As demand for macadamia and avocados grows locally and internationally, there is no short cut for farmers seeking the best market and prices. One must get it right when it comes to varieties, seedlings and fruits, especially if planning to sell in the export market. It is important for a farmer to start with clean and high-quality planting materials to get higher yields. The export market requires quality produce, that is why it is not advisable to buy seedling from roadside sellers. Avocado can virtually grow well in all parts of the country apart from the coastal region due to salinity.
Sasini Venture into Avocado And Macadamia Farming
According to Business Daily, Jan, 2018, listed agriculture firm Sasini has joined its rival Kakuzi in growing macadamia and avocado for export as part of a diversification plan meant to cushion the business from fluctuating coffee and tea earnings. Sasini, which primarily grows coffee and tea, has set aside 200 acres of its land to grow avocado in Nandi and Sotik but has for the past six months been exporting fruits sourced from independent farmers.

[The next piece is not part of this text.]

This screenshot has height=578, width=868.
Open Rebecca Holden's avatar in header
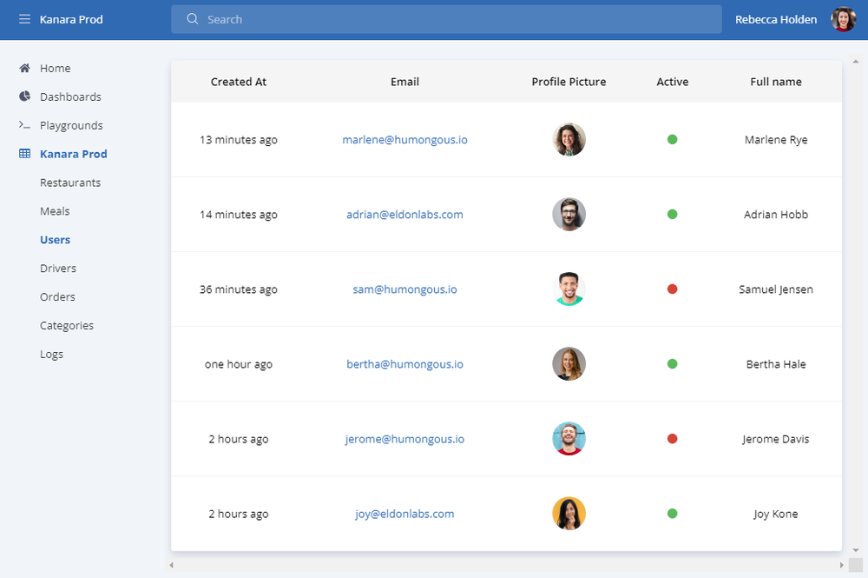tap(843, 19)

The firm is also planting macadamia on a similar size of land in Kiambu, Ruiru and Mweiga as it prepares to commission its Sh500 million factory in Kiambu for processing the commodity starting April. According to the managing director, the demand for both crops is higher than supply at the moment.
Kakuzi exported 7,102 tonnes of avocado and 476 tonnes of macadamia in 2016, according to the firm’s latest annual report.
Grafted Macadamia Trees
Related Post: The benefits of certified fruit seedlings
Grafted macadamia trees, according to Oxfarm Organic Limited, start bearing fruits after two years. They also produce 50kg to 200kg per season of nuts by the time they reach five years.
Non-grafted macadamia trees start bearing nuts after seven years producing between 7 to 10kg in the first year. By the time the tree is five years, it can only produce up to 50kg per season.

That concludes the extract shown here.